The MEP said the Directive will include far-reaching measures to combat plastic marine litter.

“According to the World Economic Forum, there will be more plastic than fish in the oceans by 2050 – if plastic waste continues to end up in the ocean at the present rate.

“The directive is a small step to protect our health and the health of our planet,” said the Midlands North-West MEP.

“Single use plastics are a very serious problem which the EU is tackling.

“In February, researchers from NUIG found that 73pc of deep sea fish had ingested plastic fragments.

“Plastic cutlery (forks, knives, spoons and chopsticks), plastic plates, plastic straws and plastic cotton bud sticks will be banned, as will food containers and beverage cups made of expanded polystyrene,” she said.

All products made from this type of oxo-degradable plastic will be banned because of the harmful effects of this type of plastic on the environment – it contributes to microplastic pollution. It is also confusing as it is not a truly biodegradable plastic.
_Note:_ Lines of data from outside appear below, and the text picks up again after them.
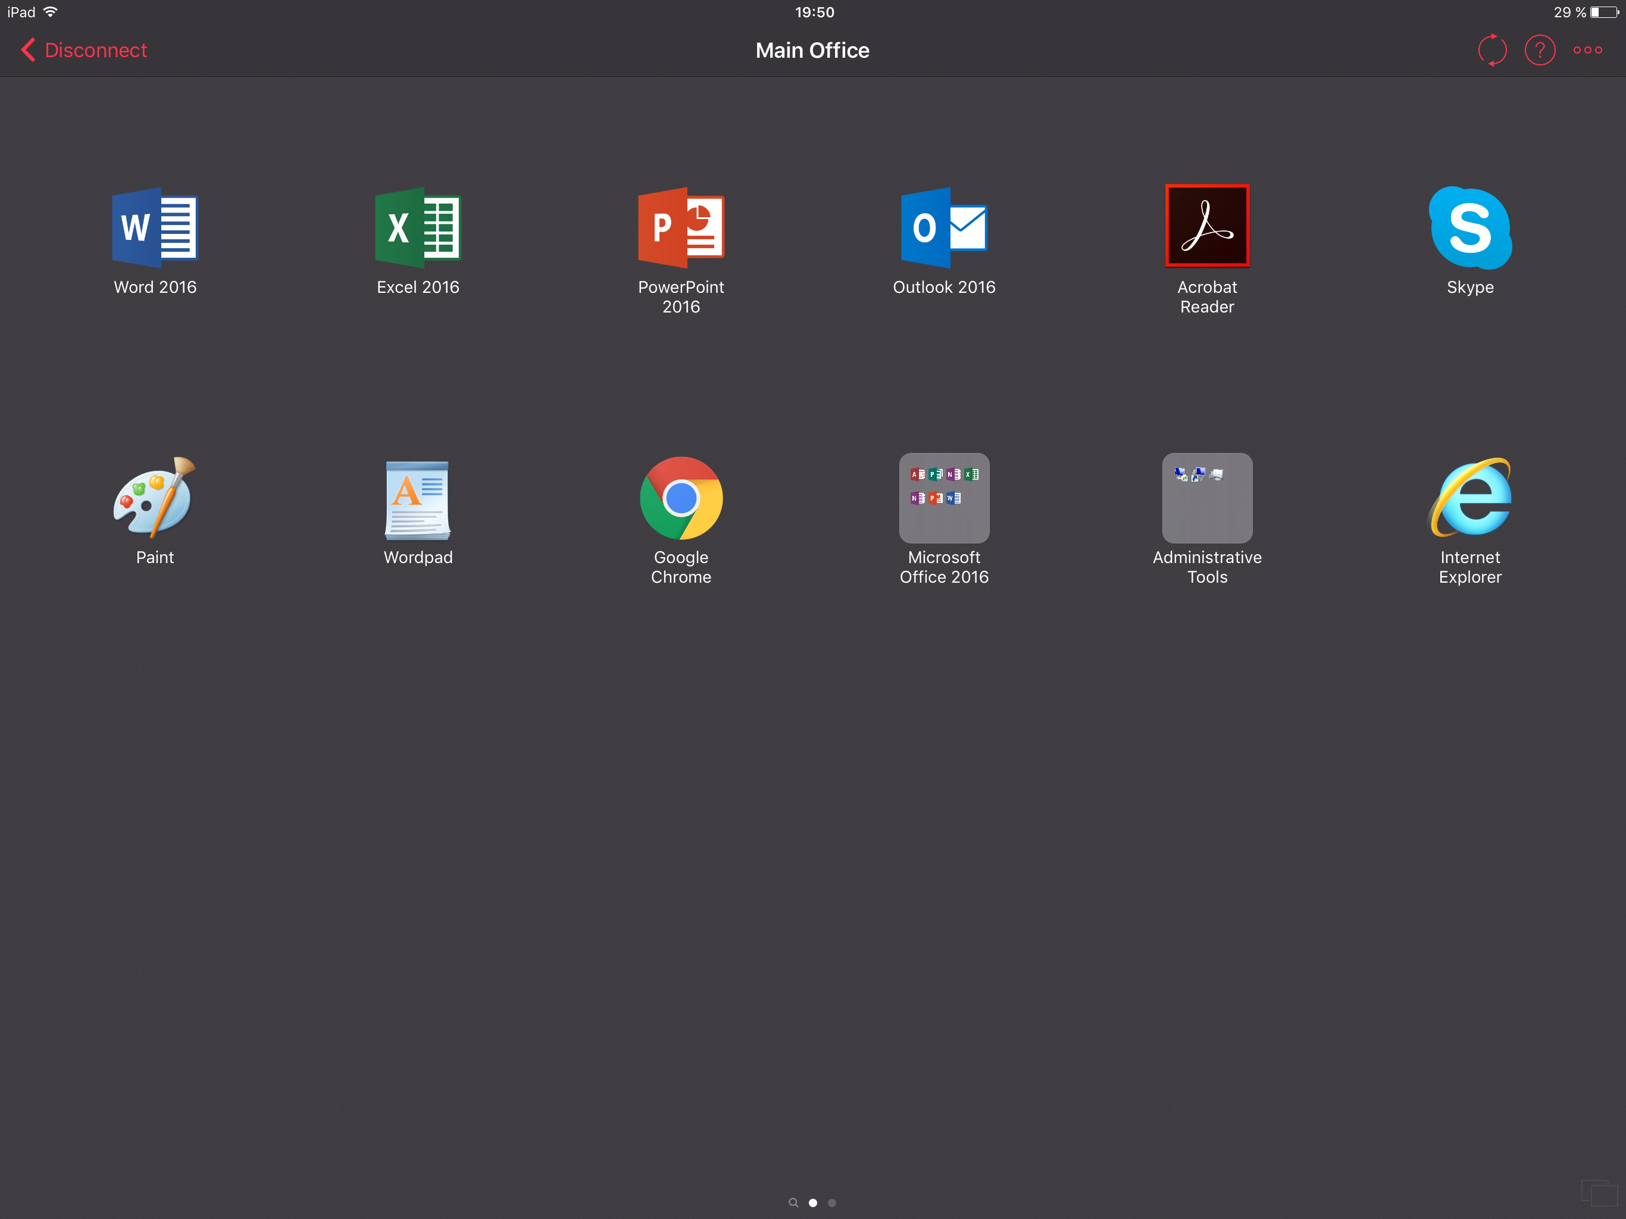Image resolution: width=1626 pixels, height=1219 pixels.
Task: Click the refresh connection icon
Action: coord(1492,50)
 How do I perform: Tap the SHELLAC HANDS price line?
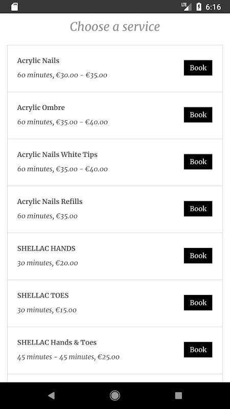click(48, 263)
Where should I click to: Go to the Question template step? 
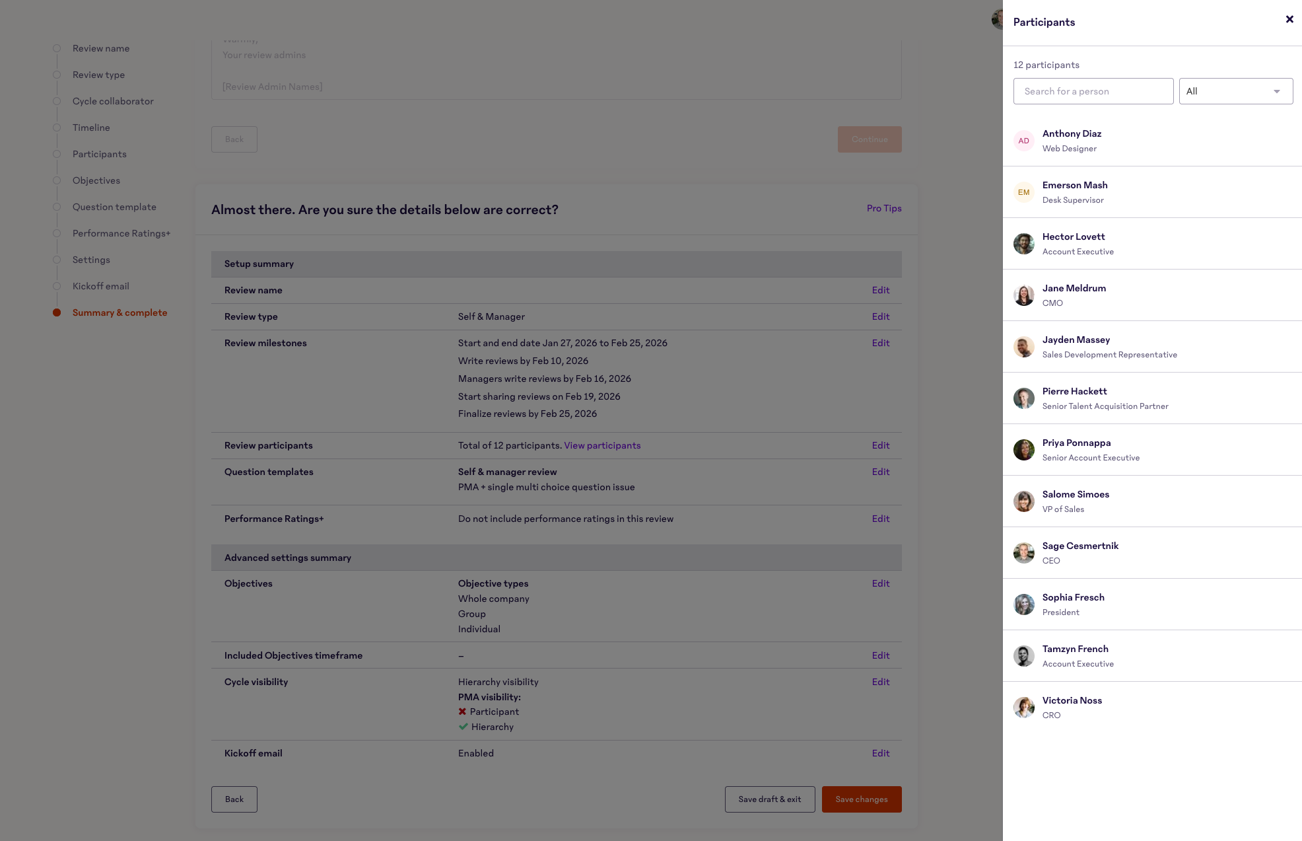(114, 207)
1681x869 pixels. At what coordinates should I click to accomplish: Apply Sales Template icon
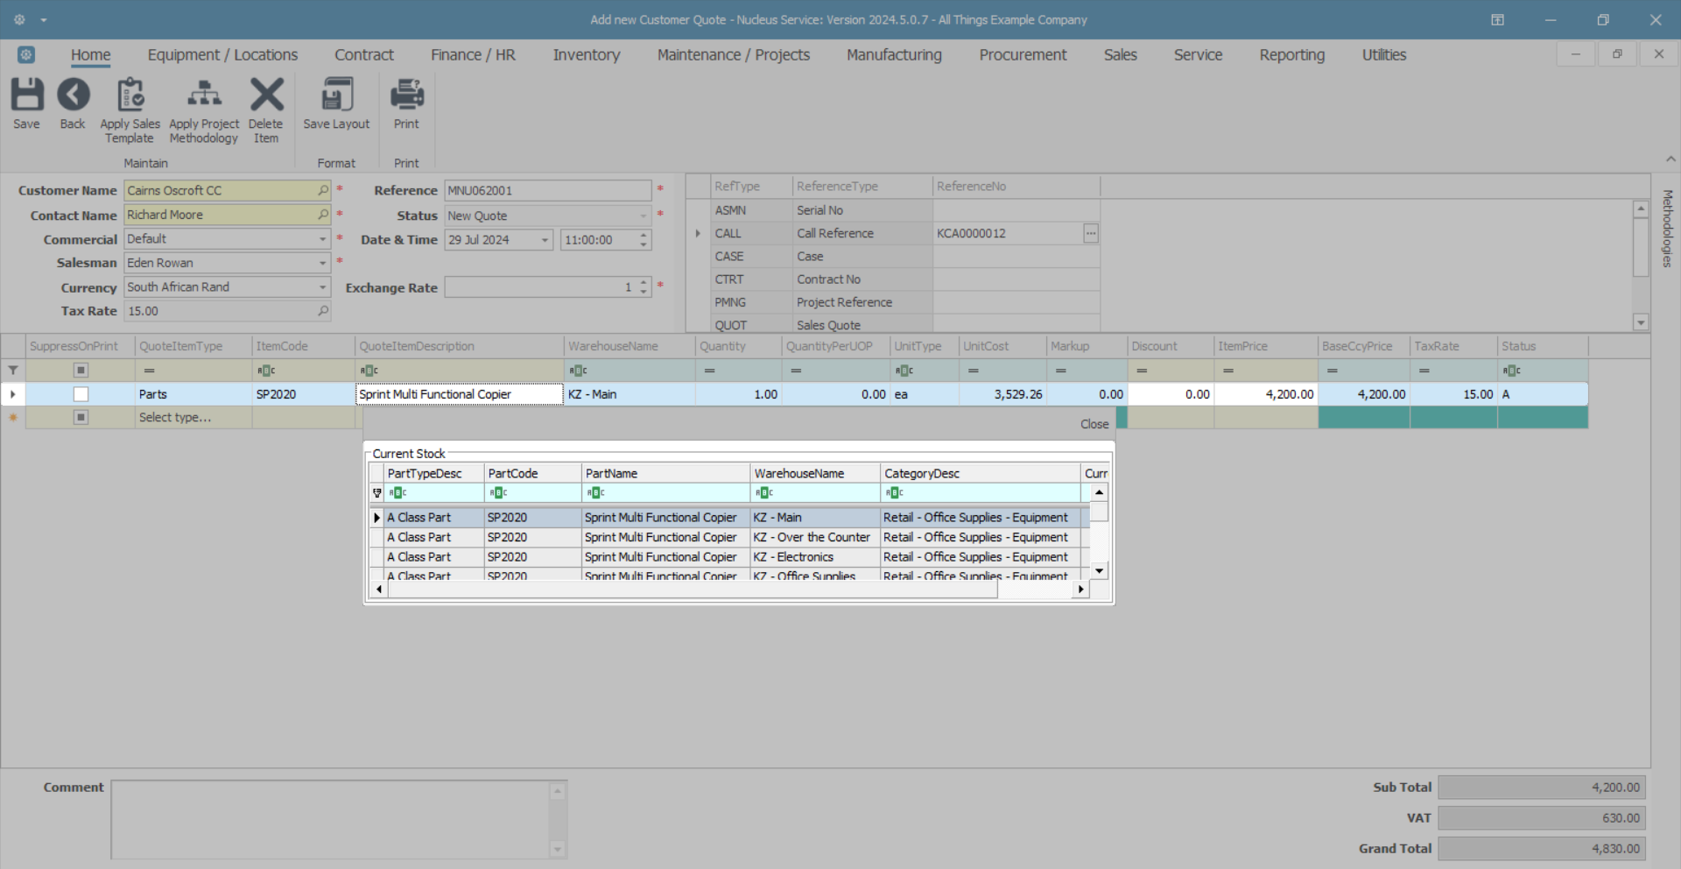point(130,95)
Wet-wipes and tobacco products containing plastic will be obliged to carry a marking informing consumers of the presence of plastic and the potential harm if these items are not properly disposed of in the bin.

“Tobacco product filters containing plastic are the second most littered single-use plastic items in the EU,” the MEP said. “Now, producers of plastic tobacco filters will be required to cover the costs for public collection systems for cigarette stubs.”

The latest special EU Barometer indicated that 75pc of citizens are concerned about plastic waste. This agreement is a tangible step to address public concerns.

The next step involves seeking confirmation by EU ambassadors of member states. The directive would then be submitted for approval to the European Parliament and then back to the Council for final adoption.